Stored entries:
-- Opening Marker --

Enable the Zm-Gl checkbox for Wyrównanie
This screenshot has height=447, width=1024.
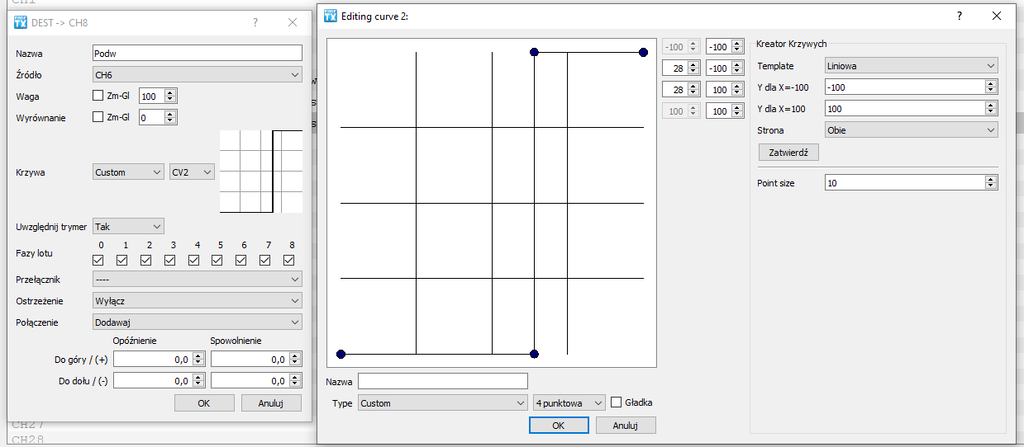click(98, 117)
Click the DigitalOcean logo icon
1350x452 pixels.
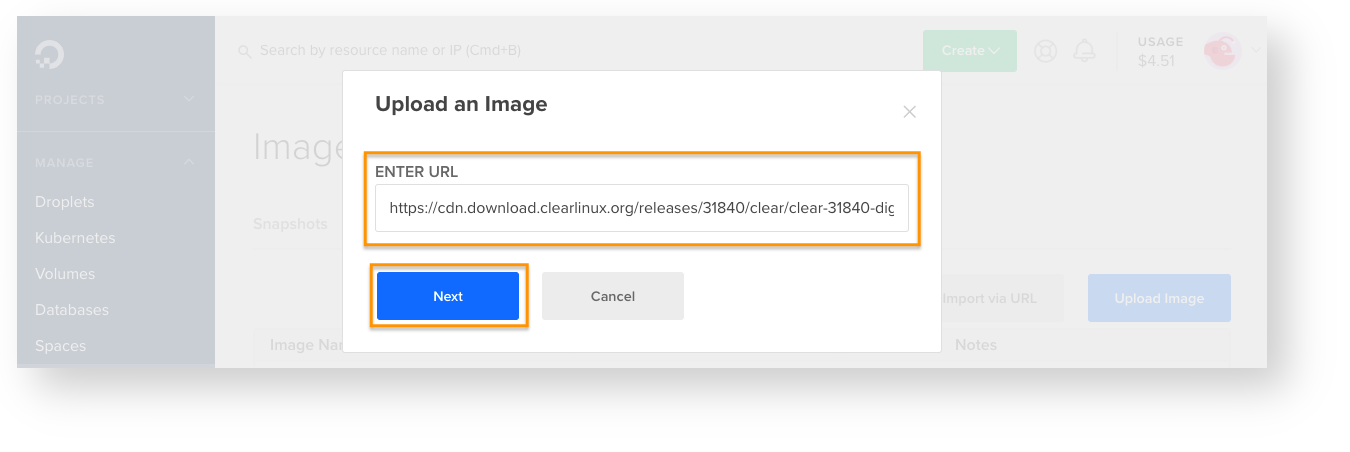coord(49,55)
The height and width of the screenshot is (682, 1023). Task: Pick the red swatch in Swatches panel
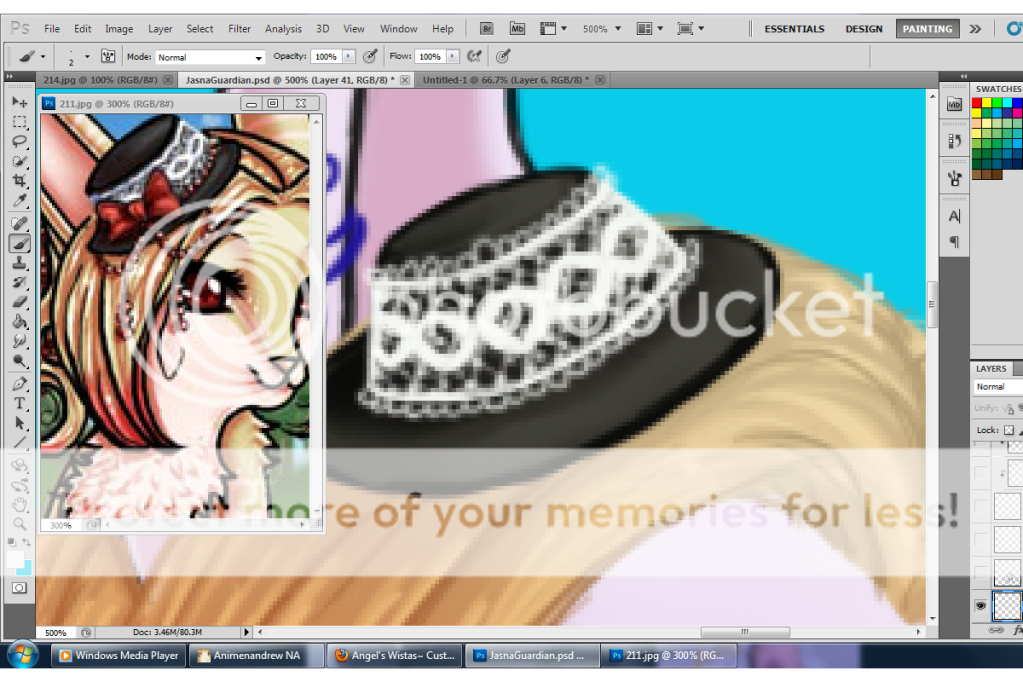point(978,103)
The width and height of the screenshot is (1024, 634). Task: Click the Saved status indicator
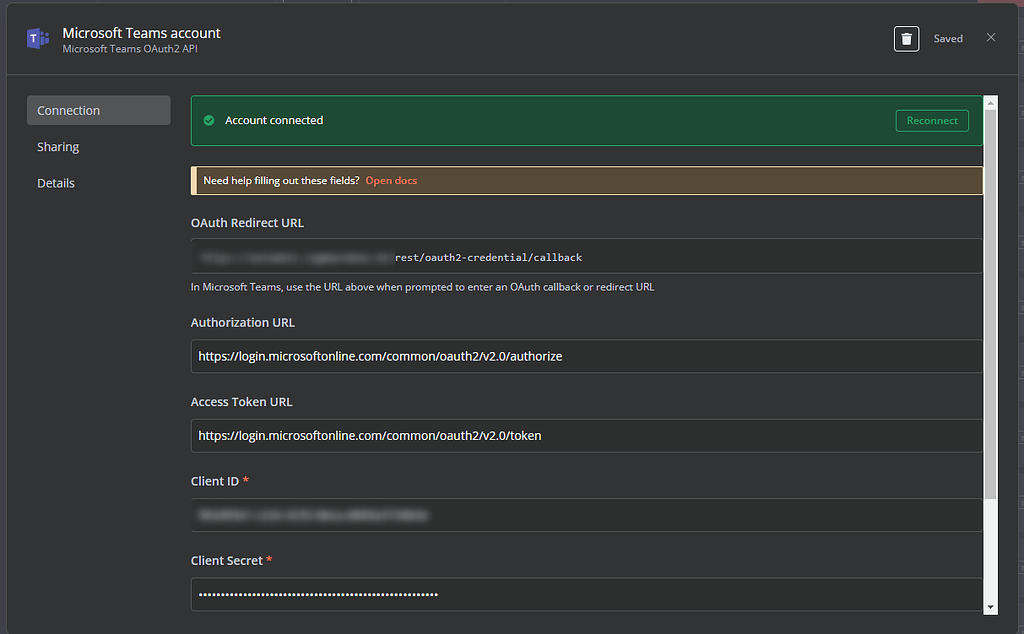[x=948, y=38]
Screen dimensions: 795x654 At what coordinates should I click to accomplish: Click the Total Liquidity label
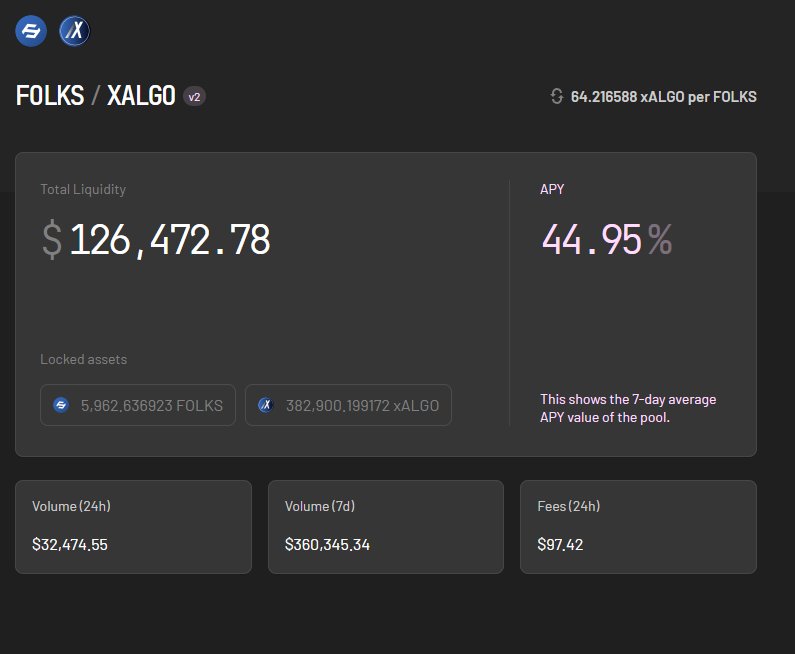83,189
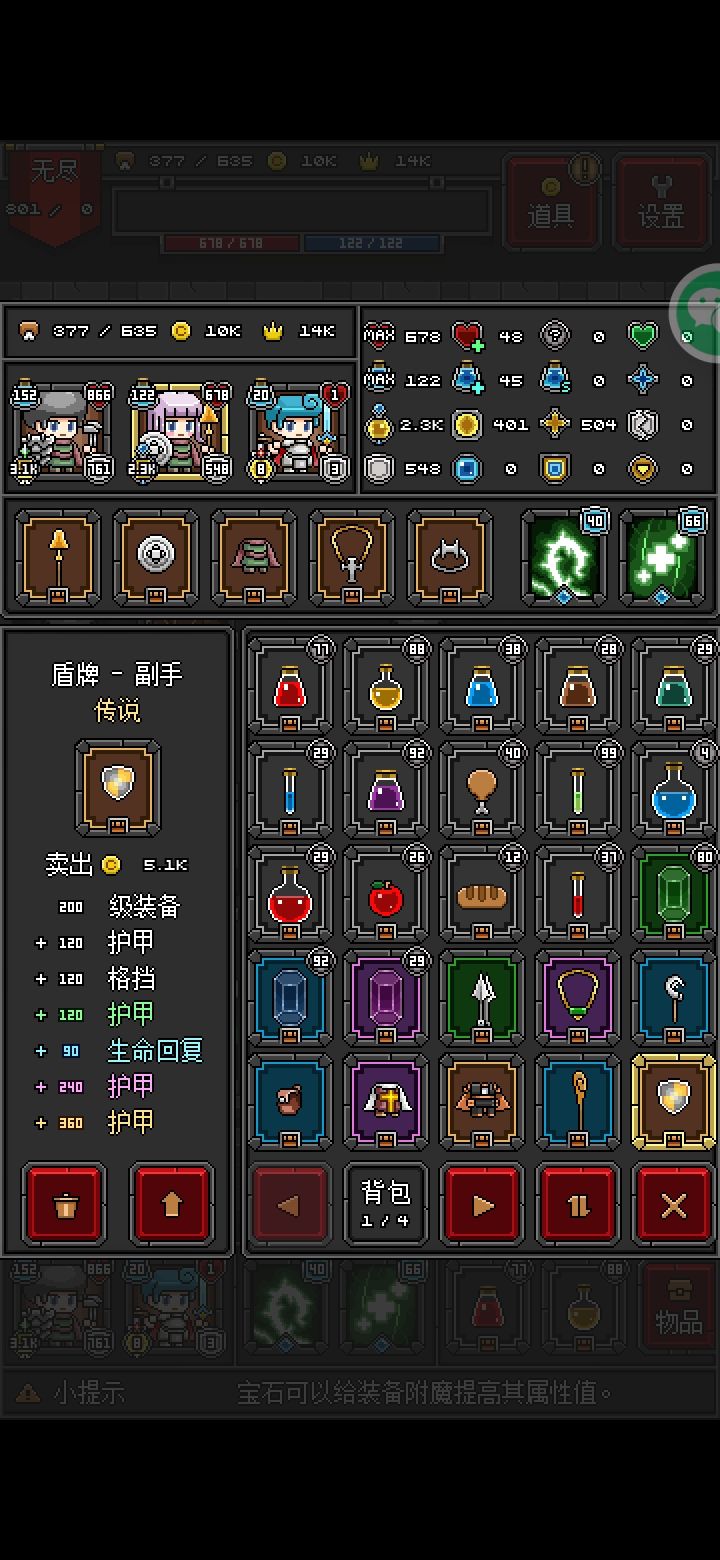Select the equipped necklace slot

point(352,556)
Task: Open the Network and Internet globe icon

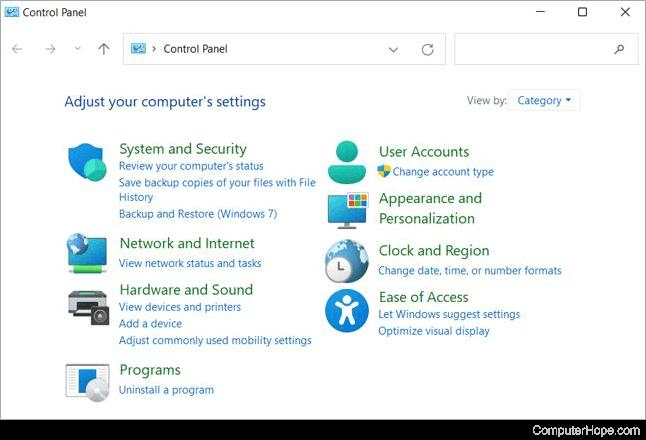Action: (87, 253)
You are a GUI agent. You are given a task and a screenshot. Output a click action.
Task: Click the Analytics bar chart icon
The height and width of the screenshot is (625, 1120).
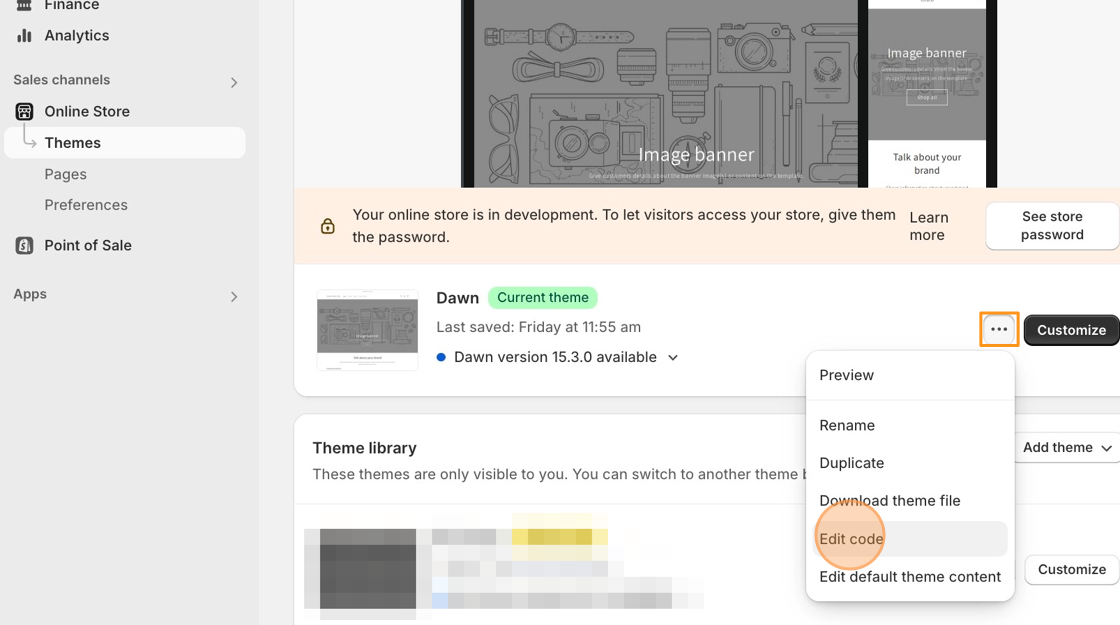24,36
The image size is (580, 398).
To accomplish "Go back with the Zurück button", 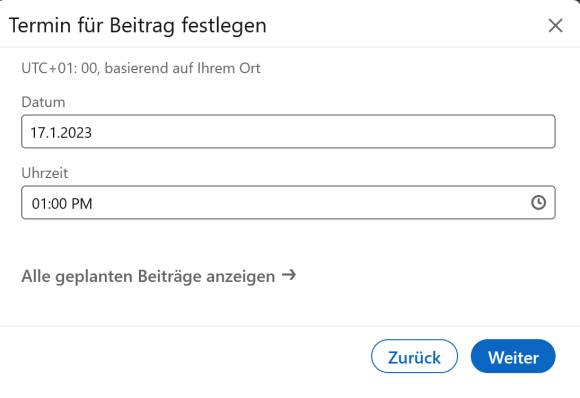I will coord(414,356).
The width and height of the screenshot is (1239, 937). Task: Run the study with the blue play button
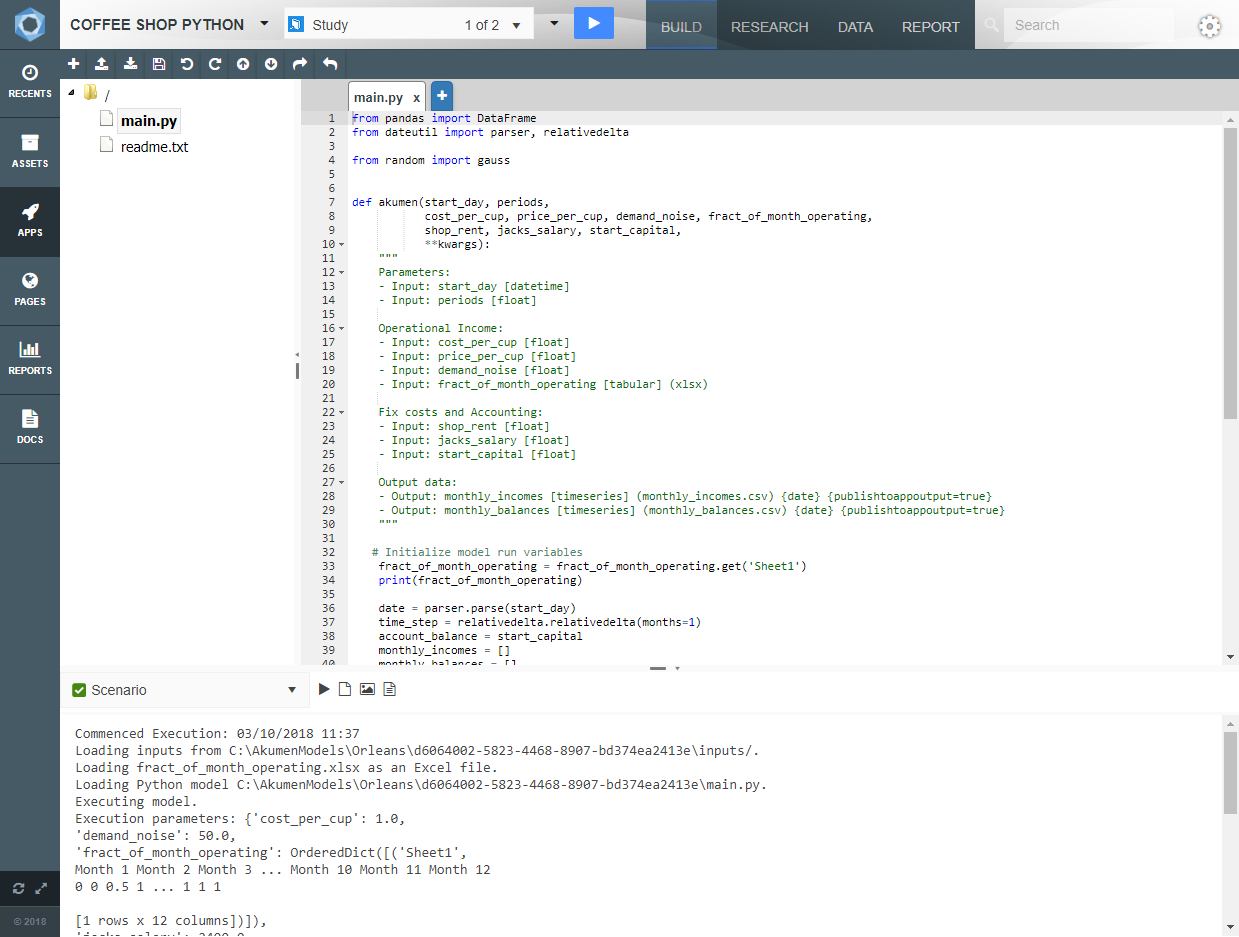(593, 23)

-- Closing Marker --

# [What is required]
Only lines belong in the copy, not pictures: write out exactly the lines of the records from the first through the one holding "You are a GUI".

# [Task solution]
Enable the Zm-Gl checkbox for Wyrównanie
This screenshot has height=447, width=1024.
click(98, 117)
Click the DigitalOcean logo icon
1350x452 pixels.
coord(49,55)
The height and width of the screenshot is (682, 1023). Task: Pick the red swatch in Swatches panel
point(978,103)
The width and height of the screenshot is (1024, 634). Task: Click the Saved status indicator
[x=948, y=38]
Screen dimensions: 795x654 At what coordinates should I click to accomplish: Click the Total Liquidity label
83,189
Select the equipped necklace slot

point(352,556)
Task: Open the Network and Internet globe icon

Action: (87, 253)
You are a GUI agent. You are given a task and a screenshot. Output a click action.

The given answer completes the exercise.